El capellán abrió una puertecita situada a la derecha del altar y pulsó un interruptor; luego les hizo entrar en una habitación cuadrada, ni muy amplia ni muy alta de techo. A la luz de una bombilla desnuda se podía ver que tres de las paredes de la habitación estaban cubiertas de frescos.

– Esta pieza -dijo el capellán, que les había seguido y había cerrado la puertecita a sus espaldas- pertenecía a la antigua basílica del siglo X, sobre cuyos restos fueron edificadas las iglesias posteriores, en número de tres, hasta llegar a la que acabamos de dejar. Por fortuna estas pinturas sobrevivieron a las demoliciones sucesivas y hoy podemos admirarlas tal y como fueron realizadas hace mil años. Los colores, que han resistido incólumes el paso de los siglos, son los originales.
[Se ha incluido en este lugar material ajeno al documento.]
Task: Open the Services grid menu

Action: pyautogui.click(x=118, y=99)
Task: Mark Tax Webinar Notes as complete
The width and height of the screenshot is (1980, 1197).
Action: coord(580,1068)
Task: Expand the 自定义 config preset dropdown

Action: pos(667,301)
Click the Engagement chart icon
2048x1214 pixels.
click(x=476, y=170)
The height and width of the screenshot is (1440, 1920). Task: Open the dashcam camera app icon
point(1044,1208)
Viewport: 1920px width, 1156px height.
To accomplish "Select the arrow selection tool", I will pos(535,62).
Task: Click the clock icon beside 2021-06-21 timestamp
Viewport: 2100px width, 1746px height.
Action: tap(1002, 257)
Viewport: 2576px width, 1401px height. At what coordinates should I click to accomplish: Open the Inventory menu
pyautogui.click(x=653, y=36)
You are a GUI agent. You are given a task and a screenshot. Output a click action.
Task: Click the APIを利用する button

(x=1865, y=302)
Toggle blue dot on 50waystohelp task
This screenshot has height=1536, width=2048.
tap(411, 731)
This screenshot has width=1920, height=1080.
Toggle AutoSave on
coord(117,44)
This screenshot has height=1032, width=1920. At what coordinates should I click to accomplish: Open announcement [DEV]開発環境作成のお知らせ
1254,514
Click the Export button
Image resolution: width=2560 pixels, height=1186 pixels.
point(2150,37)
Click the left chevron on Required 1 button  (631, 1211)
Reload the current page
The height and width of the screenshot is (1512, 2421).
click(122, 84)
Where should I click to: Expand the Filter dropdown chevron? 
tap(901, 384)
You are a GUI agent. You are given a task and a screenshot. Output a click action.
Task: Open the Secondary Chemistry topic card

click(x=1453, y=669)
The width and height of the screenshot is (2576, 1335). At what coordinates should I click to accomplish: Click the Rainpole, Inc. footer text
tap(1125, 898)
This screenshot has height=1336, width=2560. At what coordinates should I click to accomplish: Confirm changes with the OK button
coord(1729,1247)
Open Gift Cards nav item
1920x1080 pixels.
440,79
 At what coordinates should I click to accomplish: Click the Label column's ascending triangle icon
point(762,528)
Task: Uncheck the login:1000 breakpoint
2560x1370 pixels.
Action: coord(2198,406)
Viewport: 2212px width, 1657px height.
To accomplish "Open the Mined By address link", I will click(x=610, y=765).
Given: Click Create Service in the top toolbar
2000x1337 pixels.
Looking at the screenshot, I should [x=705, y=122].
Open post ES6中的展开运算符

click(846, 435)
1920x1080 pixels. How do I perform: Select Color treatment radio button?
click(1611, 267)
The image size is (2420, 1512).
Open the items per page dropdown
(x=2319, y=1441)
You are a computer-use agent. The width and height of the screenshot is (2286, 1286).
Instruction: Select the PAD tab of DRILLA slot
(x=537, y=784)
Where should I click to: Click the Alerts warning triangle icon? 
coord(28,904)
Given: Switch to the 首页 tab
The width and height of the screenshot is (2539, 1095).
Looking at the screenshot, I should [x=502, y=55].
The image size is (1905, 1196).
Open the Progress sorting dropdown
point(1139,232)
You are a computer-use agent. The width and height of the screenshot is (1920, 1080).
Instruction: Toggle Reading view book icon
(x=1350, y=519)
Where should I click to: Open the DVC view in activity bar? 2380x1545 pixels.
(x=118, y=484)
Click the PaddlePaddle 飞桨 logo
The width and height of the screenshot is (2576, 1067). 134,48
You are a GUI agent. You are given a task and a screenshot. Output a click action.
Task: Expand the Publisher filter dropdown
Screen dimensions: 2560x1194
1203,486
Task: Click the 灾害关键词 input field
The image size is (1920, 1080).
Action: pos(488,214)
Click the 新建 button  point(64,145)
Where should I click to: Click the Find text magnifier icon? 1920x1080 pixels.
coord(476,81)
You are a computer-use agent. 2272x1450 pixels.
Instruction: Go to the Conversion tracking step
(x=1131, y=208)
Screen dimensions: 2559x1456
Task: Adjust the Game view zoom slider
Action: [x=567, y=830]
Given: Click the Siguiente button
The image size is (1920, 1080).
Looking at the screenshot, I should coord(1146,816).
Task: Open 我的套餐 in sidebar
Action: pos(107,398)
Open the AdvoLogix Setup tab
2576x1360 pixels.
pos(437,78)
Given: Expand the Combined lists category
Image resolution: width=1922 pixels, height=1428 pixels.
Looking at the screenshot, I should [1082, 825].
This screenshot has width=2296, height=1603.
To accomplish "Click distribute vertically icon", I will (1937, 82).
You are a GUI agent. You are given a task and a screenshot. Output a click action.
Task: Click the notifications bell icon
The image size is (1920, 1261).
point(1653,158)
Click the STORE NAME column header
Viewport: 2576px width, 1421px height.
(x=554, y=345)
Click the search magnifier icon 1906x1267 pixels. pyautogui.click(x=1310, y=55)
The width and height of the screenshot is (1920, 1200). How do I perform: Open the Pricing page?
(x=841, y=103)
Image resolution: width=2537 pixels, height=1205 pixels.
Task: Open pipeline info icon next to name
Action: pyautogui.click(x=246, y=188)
Fábregas examinó con escepticismo los muros: en ellos aparecían pintadas diez figuras masculinas estilizadas y esquemáticas, de tamaño algo mayor que el natural; los diez hombres vestían túnicas de colores desvaídos. Los rostros de los diez hombres eran muy semejantes entre sí, como si un solo modelo hubiera servido para ejecutar la obra entera; todos tenían una expresión intensa y dura y parecían ir mal afeitados.